The third quarter of 2001 produced a mere 13 IPOs with $3.01 billion in gross proceeds, compared to 142 IPOs with $27.22 billion in proceeds in the third quarter of 2000 and 151 IPOs with $18.00 billion in proceeds in the third quarter of 1999. The largest IPO of the third quarter of 2001, Accenture Ltd, accounted for over 55% of the quarter's total gross proceeds.
Offerings by medical device and healthcare related companies accounted for five of the quarter's 13 IPOs. Along with energy related companies, medical device and healthcare related companies have, on average, enjoyed the most successful offerings this year.
Year to date, 2001 has produced 62 IPOs with gross proceeds of $29.09 billion, down dramatically from 388 IPOs raising $90.69 billion in the first nine months of 2000 and 375 IPOs raising $47.70 billion in the first nine months of 1999.

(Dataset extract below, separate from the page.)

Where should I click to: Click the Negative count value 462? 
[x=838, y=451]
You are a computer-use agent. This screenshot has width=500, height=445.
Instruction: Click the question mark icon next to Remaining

The average IPO during the first nine months of 2001 closed down 13% from its offer price as of the end of September, although 11 companies managed to gain at least 25% from their offer price – five of these gaining over 50%. On the other hand, 29 companies also shed 25% or more of their offer price as of the end of September, including 10 companies losing over 50%.
Activity in the IPO market is closely correlated with conditions in the capital markets. The markets have not yet been revived by a series of nine interest rate cuts bringing the overnight federal funds rate – the Fed's primary tool for influencing the economy – down from 6.50% in January to 2.50% at the start of October, the lowest level since 1962. Through the end of September, the Nasdaq has declined 39% this year and the Dow has declined 18%.
Despite the street's enthusiasm for interest rate cuts, lower interest rates do not necessarily address the underlying causes of market weakness in general and of technology stocks in particular. Historically high levels of IT spending driven by Y2K concerns and the build-out of technology networks in the period 1998-2000 produced excess capacity which, now coupled with weakening economic conditions, has led to a steep drop in business investment.
Although the present IPO market is weak for all but the strongest candidates, we expect to see a resumed flow of new offerings as economic and market conditions improve. Companies with experienced management, solid business plans, superior products or market positions and strong growth and earnings prospects will be first in line.